→ **EXERCISE GOAL**
Write out the data below in full, unchanged, minus the images.
*** THE DATA
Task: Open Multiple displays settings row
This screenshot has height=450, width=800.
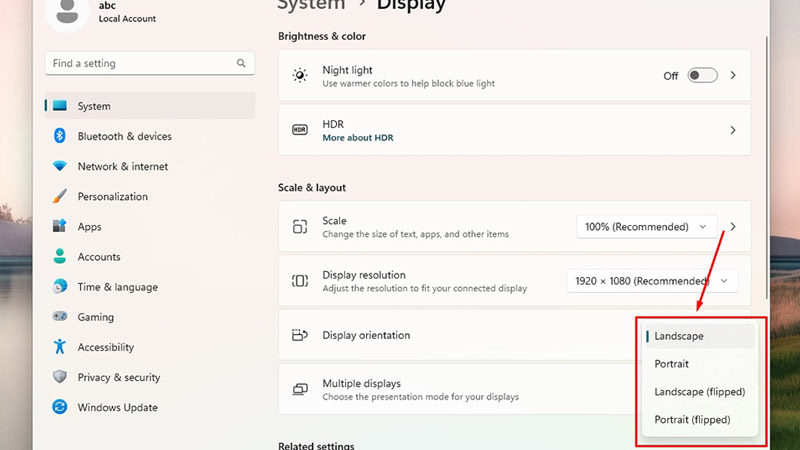Action: point(450,389)
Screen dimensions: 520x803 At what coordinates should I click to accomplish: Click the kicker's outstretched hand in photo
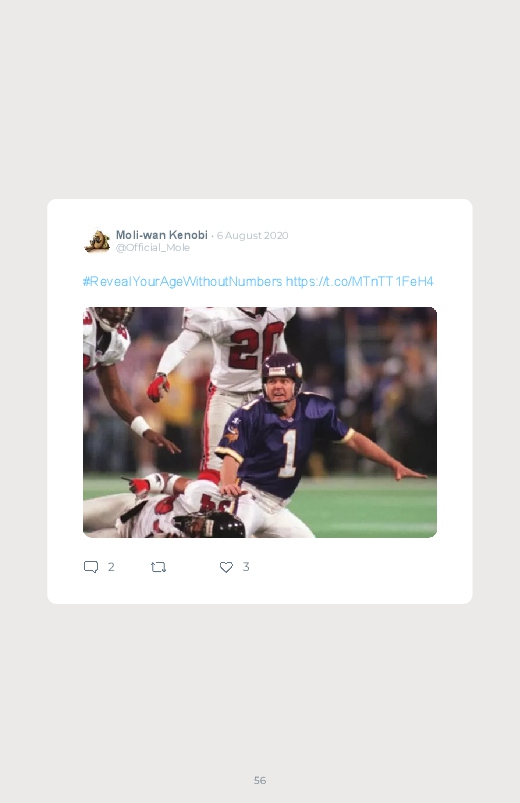[x=411, y=473]
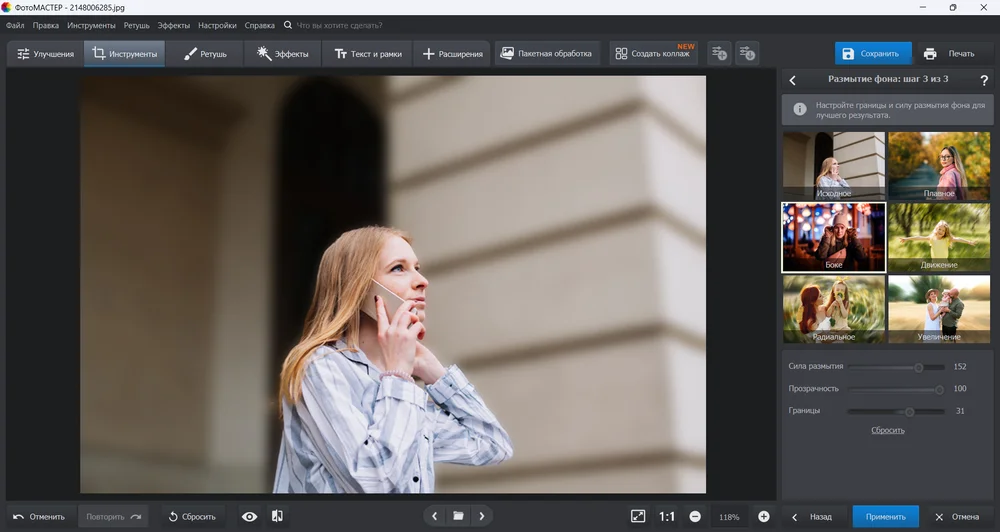Viewport: 1000px width, 532px height.
Task: Zoom in with the plus icon
Action: point(764,516)
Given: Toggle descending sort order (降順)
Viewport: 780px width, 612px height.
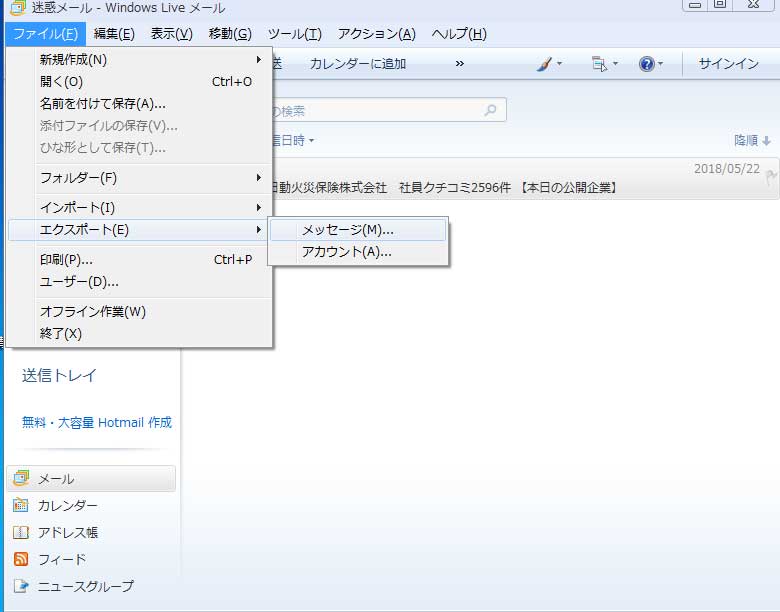Looking at the screenshot, I should (752, 141).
******
→ **EXPECTED OUTPUT**
Task: Open Multiple displays settings row
This screenshot has height=450, width=800.
Action: point(450,389)
Screen dimensions: 520x803 At what coordinates should I click to accomplish: Click the kicker's outstretched hand in photo
[x=411, y=473]
Viewport: 1000px width, 532px height.
Task: Zoom in with the plus icon
Action: point(764,516)
Given: Toggle descending sort order (降順)
Viewport: 780px width, 612px height.
Looking at the screenshot, I should (752, 141).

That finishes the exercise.